Knowledge Management
Appropriate training will be provided for associated staff, and regular exercises are undertaken to validate and improve business continuity management plans.
New Systems
Business continuity management considerations will be taken into account in the planning stages for all new business processes and systems.
Procedure
Formal Structure
Roles and responsibilities for business continuity management will be clearly defined and understood by senior management, managers, and other key stakeholders.
Dedicated Manager
The Manager, Company, champions and coordinates the Company’s business continuity framework.
Delegated Responsibility
Development of disaster recovery plans for infrastructure required for critical business functions is a delegated line management responsibility. It is the responsibility of all line managers to continually monitor their areas of responsibility to ensure that disaster recovery requirements are identified and managed. Line managers should ensure that they contribute to the whole-of Company business continuity management process on behalf of their areas of responsibility.
Staged Implementation
Development of plans will be undertaken in a staged approach for the key organisational processes identified in the Company Quality Policy. The priority will be considered and endorsed by the Management Review Committee in line with current Company objectives and resource planning.
Monitoring & Reporting
Ensure business continuity management processes are incorporated into the quality assurance and improvement systems of the Company .
Distribution of the Plans
The business continuity management plans will be sensitive documents as they will be the key to all implemented security measures and contain private information.
Secure Access
Security objectives and a restricted access control environment for the plan will be documented and implemented in accordance with the sensitivity of the documents.
Availability During Disaster Events
Arrangements will be made to ensure that sufficient copies and location of the plans is instigated to ensure that relevant plans will be readily available in the event of a disaster event.
Testing of the Plans
Testing of the documented plans will be conducted at appropriate intervals.
Assurance
A regular review of business continuity management activities will be undertaken by the Audit, Risk and Business Improvement Committee.
Review
On the advice of the Company management will regularly monitor and review the progress of the effective implementation of this business continuity management framework throughout the Company and at least report annually to the CEO.
Guidance
Through its monitoring, review and reporting functions, Management will ensure that the Company maintains a consistent approach to business continuity commensurate with the Company‘s objectives.
Documentation
The framework and associated plans shall be appropriately documented to the extent required for the effective and efficient administration of business continuity management. Documentation will be controlled so as to inform part of the auditable quality management process.
Compliance
A representation and compliance statement will be provided by the Manager (Business Continuity and Risk management) and each Senior Managers/Managers as formal acknowledgement of their responsibility to comply with business continuity management policies and procedures.

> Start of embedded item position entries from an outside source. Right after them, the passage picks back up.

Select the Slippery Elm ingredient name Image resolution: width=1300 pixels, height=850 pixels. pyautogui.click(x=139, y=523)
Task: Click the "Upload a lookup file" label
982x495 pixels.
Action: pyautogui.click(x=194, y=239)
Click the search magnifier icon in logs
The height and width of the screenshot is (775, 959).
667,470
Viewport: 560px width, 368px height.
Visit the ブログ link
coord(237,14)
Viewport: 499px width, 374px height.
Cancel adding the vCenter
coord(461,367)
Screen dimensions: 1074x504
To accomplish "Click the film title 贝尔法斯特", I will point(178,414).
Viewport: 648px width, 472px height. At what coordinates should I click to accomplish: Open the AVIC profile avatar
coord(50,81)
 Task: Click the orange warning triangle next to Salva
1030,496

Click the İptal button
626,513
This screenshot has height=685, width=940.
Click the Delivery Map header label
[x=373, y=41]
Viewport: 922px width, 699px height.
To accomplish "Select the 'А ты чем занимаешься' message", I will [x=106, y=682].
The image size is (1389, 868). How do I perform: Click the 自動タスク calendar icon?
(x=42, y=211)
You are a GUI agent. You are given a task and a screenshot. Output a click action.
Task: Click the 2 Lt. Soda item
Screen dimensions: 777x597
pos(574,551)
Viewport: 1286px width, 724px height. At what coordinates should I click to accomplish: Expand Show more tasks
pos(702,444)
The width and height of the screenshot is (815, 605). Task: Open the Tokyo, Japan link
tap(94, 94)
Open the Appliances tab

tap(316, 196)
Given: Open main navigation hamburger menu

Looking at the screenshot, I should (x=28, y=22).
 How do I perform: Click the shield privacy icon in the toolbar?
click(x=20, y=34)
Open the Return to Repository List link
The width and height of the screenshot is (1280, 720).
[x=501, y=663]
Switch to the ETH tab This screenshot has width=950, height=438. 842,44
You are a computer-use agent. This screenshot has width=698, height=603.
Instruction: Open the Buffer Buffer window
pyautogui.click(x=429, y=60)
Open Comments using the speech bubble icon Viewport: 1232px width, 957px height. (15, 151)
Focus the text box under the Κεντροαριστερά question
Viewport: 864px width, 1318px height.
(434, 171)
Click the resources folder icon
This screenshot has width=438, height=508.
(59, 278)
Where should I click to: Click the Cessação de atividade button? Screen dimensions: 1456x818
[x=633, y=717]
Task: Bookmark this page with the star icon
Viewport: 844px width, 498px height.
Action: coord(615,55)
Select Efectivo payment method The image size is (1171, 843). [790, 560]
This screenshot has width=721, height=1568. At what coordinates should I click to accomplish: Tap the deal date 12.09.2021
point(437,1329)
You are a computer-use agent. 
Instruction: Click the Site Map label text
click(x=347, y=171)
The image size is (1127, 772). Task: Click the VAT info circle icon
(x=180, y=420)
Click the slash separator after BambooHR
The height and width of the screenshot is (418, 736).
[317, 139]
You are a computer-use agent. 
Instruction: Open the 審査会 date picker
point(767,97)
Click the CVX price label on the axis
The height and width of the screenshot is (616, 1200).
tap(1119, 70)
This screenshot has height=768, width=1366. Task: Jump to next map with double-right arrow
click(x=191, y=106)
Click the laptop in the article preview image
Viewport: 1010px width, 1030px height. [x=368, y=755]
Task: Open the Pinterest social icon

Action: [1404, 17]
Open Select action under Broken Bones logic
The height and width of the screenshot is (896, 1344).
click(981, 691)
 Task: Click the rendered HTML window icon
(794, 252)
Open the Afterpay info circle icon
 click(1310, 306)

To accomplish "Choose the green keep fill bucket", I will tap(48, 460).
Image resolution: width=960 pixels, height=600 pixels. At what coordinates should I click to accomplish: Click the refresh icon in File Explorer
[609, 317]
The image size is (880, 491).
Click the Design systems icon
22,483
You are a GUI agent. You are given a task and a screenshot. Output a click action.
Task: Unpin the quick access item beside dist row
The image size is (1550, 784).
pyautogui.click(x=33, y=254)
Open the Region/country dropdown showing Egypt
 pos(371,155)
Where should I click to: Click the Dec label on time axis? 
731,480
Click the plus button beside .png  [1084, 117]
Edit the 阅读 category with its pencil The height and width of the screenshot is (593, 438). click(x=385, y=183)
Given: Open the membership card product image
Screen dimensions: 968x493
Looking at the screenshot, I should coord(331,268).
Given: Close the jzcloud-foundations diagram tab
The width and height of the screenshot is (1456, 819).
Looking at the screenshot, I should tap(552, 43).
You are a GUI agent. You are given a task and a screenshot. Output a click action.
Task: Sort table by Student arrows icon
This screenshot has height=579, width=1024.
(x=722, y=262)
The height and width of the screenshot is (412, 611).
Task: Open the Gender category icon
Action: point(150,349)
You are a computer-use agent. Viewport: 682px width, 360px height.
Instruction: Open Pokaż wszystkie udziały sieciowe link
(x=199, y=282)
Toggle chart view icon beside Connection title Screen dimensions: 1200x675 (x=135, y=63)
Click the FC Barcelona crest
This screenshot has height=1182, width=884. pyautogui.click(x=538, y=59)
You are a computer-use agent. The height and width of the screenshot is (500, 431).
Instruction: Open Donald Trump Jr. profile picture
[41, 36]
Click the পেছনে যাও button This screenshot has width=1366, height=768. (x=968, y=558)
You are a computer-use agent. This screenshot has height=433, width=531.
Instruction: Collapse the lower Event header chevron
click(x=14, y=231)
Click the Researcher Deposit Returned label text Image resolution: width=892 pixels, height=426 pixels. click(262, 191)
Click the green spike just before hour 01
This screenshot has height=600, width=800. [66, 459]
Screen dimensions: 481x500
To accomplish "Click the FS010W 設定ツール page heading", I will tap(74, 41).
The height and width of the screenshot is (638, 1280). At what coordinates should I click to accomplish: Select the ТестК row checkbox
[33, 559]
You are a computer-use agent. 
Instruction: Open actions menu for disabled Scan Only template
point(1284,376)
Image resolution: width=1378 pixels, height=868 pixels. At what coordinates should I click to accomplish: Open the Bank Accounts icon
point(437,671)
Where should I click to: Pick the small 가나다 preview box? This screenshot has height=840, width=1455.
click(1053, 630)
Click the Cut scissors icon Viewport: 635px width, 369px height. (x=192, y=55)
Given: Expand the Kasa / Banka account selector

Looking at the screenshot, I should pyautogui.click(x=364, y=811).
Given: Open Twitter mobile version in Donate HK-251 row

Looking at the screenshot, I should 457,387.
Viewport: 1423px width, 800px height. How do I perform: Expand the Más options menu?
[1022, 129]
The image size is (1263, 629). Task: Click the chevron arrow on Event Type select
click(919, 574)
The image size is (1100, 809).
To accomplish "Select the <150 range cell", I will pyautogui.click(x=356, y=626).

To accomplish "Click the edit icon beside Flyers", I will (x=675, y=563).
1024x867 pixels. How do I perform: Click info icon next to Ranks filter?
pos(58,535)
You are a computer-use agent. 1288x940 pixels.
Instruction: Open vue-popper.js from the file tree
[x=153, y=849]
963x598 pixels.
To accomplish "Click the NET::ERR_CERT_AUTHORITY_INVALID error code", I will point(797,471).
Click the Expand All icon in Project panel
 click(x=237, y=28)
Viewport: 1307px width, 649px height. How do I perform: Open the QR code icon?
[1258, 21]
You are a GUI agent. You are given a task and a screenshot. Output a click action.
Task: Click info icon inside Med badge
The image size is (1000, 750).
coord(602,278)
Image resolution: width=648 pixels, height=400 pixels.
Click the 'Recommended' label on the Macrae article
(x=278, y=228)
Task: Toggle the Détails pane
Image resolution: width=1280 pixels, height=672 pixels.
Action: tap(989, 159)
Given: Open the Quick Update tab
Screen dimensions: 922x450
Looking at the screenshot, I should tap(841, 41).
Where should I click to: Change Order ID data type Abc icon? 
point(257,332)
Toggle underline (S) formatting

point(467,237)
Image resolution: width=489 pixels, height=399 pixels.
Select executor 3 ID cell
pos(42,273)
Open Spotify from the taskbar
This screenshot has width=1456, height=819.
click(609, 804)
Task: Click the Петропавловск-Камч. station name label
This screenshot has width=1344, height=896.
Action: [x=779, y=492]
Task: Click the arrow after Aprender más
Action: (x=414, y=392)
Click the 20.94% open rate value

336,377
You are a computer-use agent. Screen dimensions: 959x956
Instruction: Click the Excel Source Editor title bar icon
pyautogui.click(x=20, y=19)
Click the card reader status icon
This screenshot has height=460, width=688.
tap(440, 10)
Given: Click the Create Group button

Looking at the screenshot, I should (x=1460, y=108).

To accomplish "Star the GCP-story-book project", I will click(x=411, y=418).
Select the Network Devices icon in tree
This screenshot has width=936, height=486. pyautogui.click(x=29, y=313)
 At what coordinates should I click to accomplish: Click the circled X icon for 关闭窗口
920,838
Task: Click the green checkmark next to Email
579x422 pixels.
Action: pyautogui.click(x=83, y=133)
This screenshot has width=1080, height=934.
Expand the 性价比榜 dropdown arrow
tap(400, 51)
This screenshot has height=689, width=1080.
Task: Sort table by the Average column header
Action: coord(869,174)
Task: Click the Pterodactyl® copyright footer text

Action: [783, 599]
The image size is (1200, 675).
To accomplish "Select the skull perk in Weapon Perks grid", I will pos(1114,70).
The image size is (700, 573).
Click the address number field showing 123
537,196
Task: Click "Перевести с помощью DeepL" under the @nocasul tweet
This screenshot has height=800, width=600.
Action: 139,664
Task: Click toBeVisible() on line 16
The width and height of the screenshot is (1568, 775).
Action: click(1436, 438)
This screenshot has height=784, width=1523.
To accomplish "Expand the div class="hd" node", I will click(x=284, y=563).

Each employee associated with activation of a documented plan will have included in his/her Position Description, a responsibility for business continuity, and Annual Performance Appraisals should include an appropriate assessment thereof.
Staff development
Management shall ensure that staff have available to them appropriate information and training opportunities in business continuity as appropriate to their position and role within the business continuity management framework.